Content starts
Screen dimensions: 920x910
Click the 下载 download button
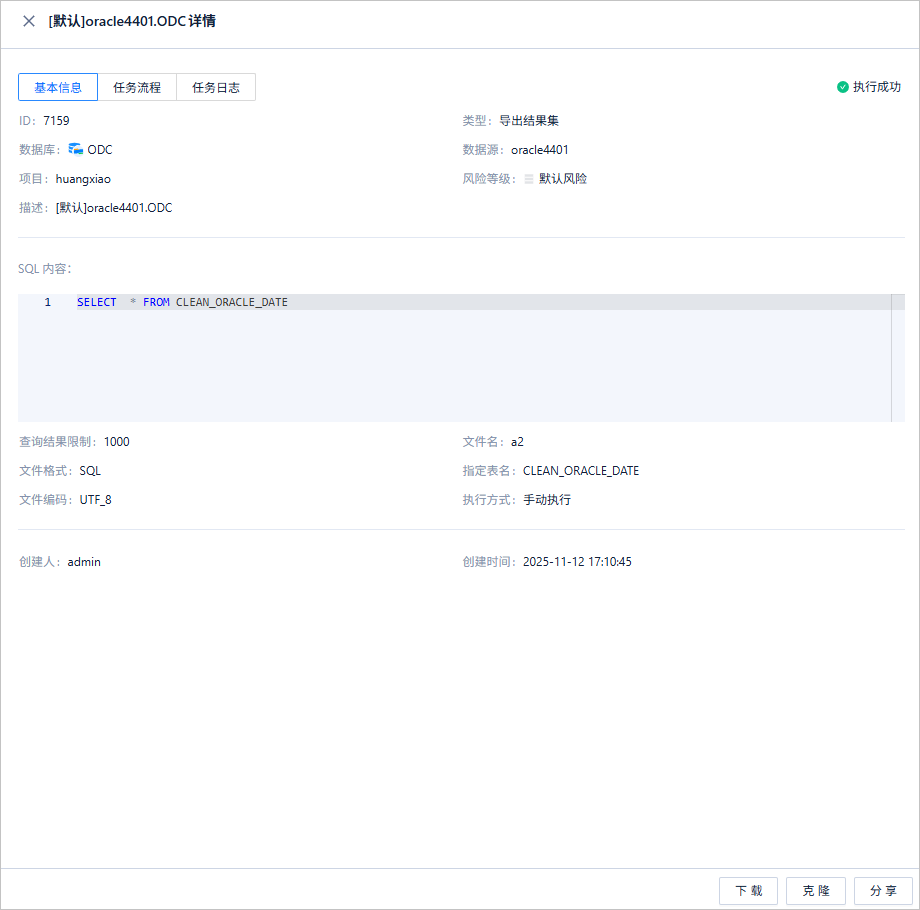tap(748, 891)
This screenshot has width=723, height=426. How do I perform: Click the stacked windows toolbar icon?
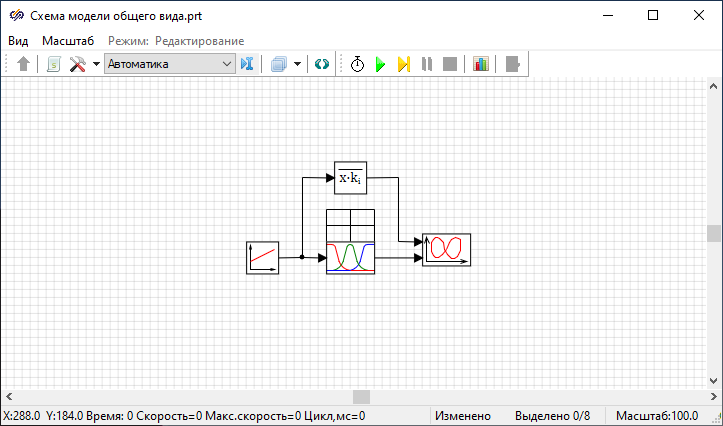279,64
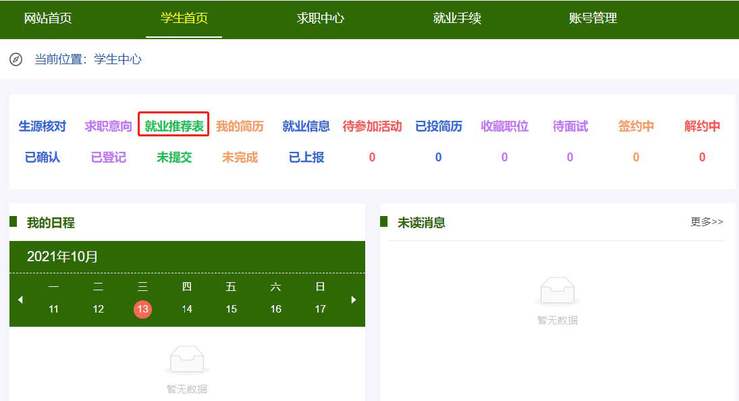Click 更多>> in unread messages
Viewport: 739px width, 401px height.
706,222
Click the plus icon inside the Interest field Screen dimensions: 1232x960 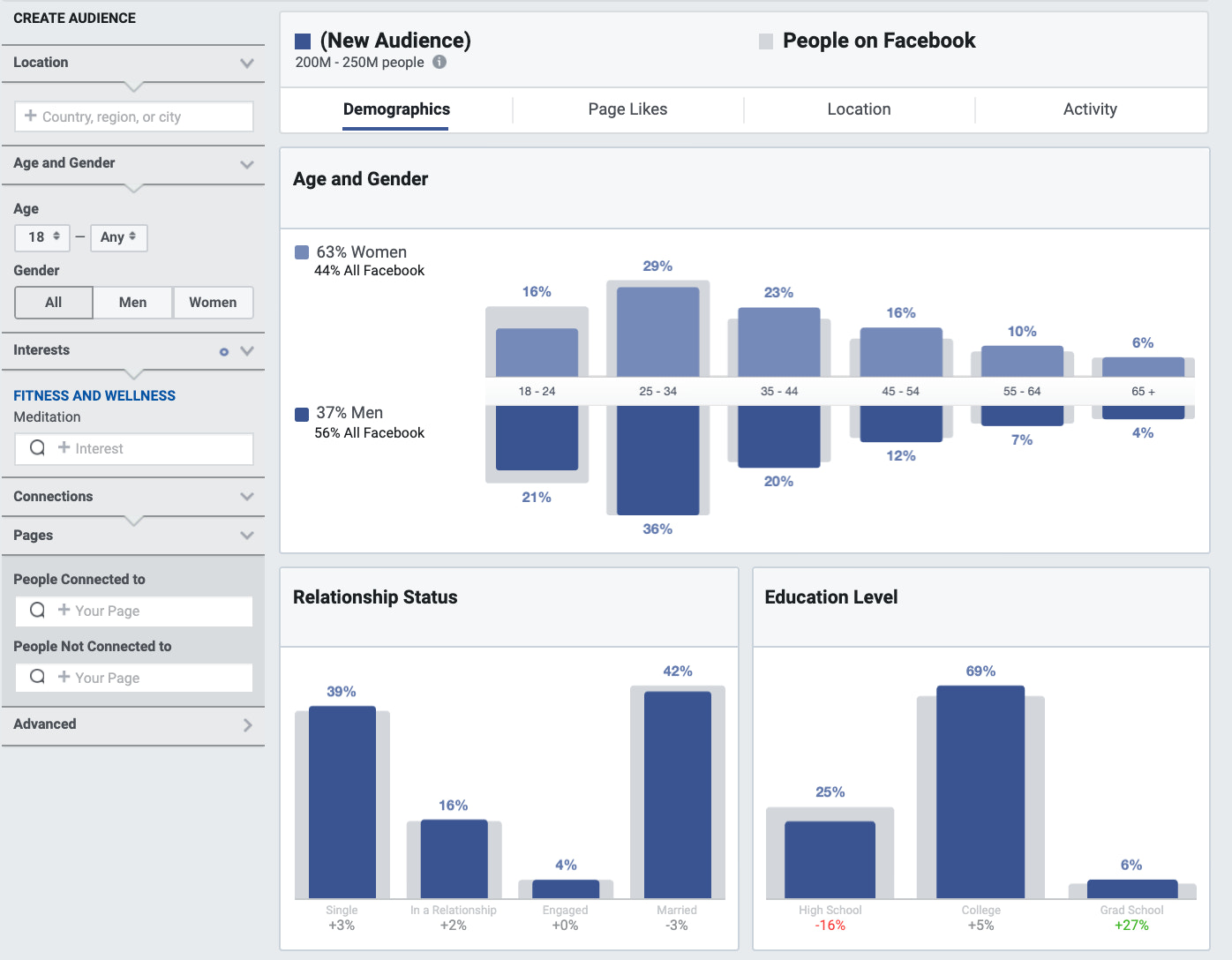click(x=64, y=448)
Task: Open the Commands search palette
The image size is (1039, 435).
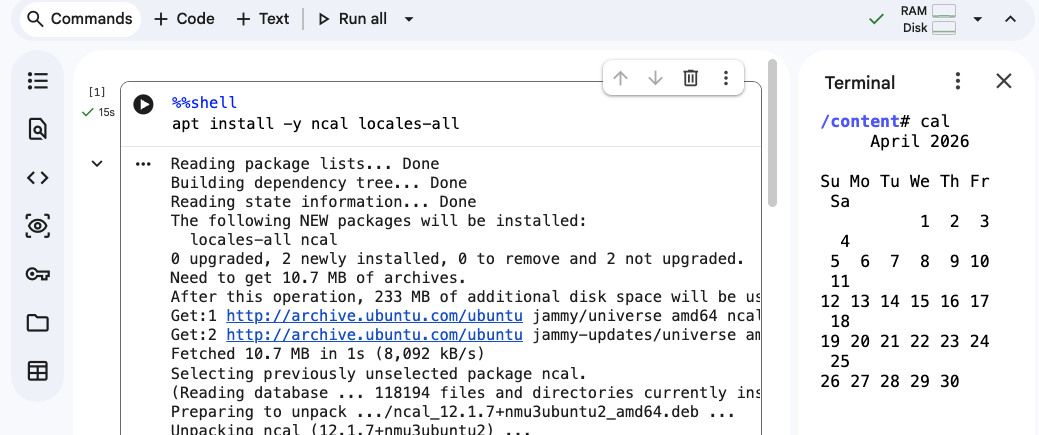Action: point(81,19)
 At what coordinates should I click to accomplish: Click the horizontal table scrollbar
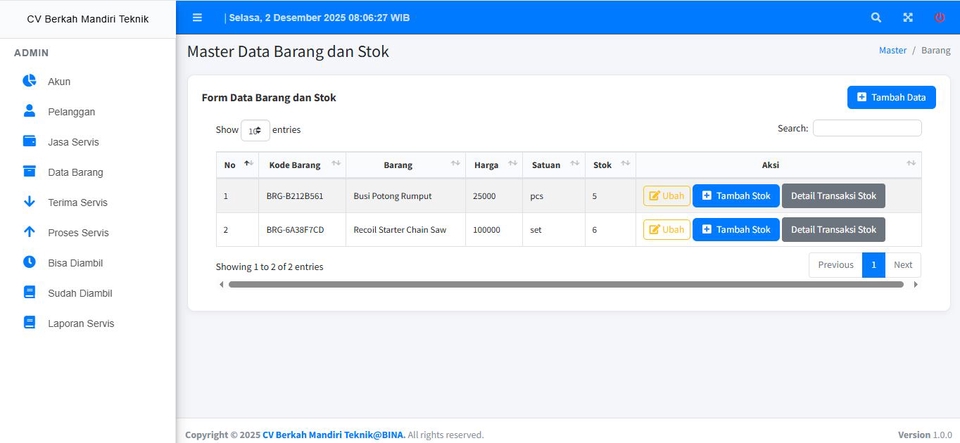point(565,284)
Content ends
TASK :: When you reach the line with "Task: Open the Commands search palette" in the entries above, start copying, and go on word for word to the last line; skip any picture.

EXPECTED OUTPUT ::
Task: Open the Commands search palette
The image size is (1039, 435).
Action: point(81,19)
 At what coordinates should I click to accomplish: Click the horizontal table scrollbar
point(565,284)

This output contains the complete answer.